• Source passage:
--------------------------------------------------
3.4. A Putative Regulatory Region 40 kb in Front of the Kcna1 Gene Is Transcriptionally Activated by Sox10

In contrast to the Scn1a and Cacna1b genes, only one RR was identified for the Kcna1 gene. This RR was localized at −40 kb relative to the transcriptional start site (Figure 4a) and responded to Sox10 in co-transfection experiments with increasing activity in a dose-dependent manner (Figure 4b). The Kcna1 promoter, in contrast, was refractory to the presence of Sox10 (Figure 4c).

3.5. The Kcnj10 Promoter and a Putative Regulatory Region at +24 kb Are Transcriptionally Activated by Sox10

For Kcnj10, we again identified a single RR (+24RR) within the large first intron of the gene, approximately 24 kb behind the transcriptional start site (Figure 4d). Both the Kcnj10 promoter and the +24RR increased their activity significantly upon co-transfection of Sox10 in Neuro2a cells (Figure 4e,f). We conclude from our reporter gene assays that all four voltage-gated ion channel genes contain one or more regions that respond to the presence of Sox10 with increased transcriptional activity in reporter gene assays. For three of the four genes, these regions include the gene promoter. However, responsive regions are not restricted to promoters for any of the tested genes.

3.6. Regulatory Regions of Voltage-Gated Ion Channel Genes Are Bound by Sox10 In Vivo

To investigate whether the Sox10-responsive promoters and RRs would also be occupied by Sox10 in vivo, we analyzed all regions in chromatin immunoprecipitation experiments. For these experiments, we precipitated chromatin from Sox10-positive oligodendroglial CG4 cells with Sox10-specific and pre-immune antisera and determined by quantitative PCR whether Sox10-responsive promoters and RRs from the Scna1, Cacna1b, Kcna1, and Kcnj10 genes would be enriched in the precipitates obtained with Sox10-specific antibodies relative to pre-immune controls. As shown in Figure 5a, this was indeed the case, although enrichment over the controls varied substantially for the Sox10-responsive regions. At the same time, other regions from the Scn1a or Cspg4 gene loci that were unresponsive towards Sox10 in luciferase assays did not exhibit a comparable enrichment (Figure 5a). These results provide additional evidence for a direct effector–target gene relationship between Sox10 and the voltage-gated ion channels in oligodendroglial cells.
--------------------------------------------------
• Directions for this task:
Answer these from the passage on Sox10 and ion channel genes:
1. Where is the single regulatory region of the Kcna1 gene located relative to the transcriptional start site?
2. In which cells was Sox10 co-transfected to test the Kcnj10 promoter and the +24RR?
3. From which cells was chromatin precipitated for the immunoprecipitation experiments?
--------------------------------------------------
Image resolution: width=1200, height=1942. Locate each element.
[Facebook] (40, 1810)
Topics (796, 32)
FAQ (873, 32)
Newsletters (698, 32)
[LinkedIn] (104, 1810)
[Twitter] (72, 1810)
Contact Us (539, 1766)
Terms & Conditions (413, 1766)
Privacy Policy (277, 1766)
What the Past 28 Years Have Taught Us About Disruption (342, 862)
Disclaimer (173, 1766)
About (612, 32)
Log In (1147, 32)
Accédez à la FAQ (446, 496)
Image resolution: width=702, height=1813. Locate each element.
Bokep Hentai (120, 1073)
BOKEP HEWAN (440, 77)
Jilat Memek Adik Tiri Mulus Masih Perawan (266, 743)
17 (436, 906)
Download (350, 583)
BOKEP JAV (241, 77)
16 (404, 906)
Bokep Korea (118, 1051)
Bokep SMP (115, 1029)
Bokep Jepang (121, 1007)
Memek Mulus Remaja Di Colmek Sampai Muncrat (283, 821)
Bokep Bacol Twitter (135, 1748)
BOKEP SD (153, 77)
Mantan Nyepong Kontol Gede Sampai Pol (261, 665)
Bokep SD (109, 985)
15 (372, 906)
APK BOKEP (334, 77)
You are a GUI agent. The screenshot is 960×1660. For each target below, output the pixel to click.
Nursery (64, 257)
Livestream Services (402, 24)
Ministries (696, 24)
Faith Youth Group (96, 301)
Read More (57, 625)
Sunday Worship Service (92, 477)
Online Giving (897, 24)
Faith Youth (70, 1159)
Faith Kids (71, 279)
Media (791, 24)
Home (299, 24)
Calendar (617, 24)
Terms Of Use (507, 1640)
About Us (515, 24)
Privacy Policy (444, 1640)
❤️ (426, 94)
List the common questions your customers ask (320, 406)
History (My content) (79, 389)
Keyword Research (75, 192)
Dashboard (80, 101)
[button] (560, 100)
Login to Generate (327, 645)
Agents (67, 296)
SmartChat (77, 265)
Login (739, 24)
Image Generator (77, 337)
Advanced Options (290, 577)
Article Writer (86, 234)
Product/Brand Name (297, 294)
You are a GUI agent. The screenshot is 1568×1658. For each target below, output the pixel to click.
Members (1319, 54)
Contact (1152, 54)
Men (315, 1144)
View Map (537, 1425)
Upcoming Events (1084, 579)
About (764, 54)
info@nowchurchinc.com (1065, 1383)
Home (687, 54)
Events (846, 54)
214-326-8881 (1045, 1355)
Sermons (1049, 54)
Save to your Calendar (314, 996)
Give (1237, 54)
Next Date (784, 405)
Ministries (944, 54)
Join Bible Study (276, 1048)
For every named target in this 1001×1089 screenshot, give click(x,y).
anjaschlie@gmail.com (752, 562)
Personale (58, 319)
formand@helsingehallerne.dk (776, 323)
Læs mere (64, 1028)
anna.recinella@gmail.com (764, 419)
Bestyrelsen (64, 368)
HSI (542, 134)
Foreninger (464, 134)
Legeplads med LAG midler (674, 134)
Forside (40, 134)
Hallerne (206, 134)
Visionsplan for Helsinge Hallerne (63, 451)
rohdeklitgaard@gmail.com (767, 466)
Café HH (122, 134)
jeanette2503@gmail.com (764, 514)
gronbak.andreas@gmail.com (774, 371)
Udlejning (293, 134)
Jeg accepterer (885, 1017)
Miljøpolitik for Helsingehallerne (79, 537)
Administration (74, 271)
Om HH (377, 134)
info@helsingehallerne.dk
--------------------------------------------------
• Exercise answer:
1. At −40 kb.
2. Neuro2a cells.
3. Sox10-positive oligodendroglial CG4 cells.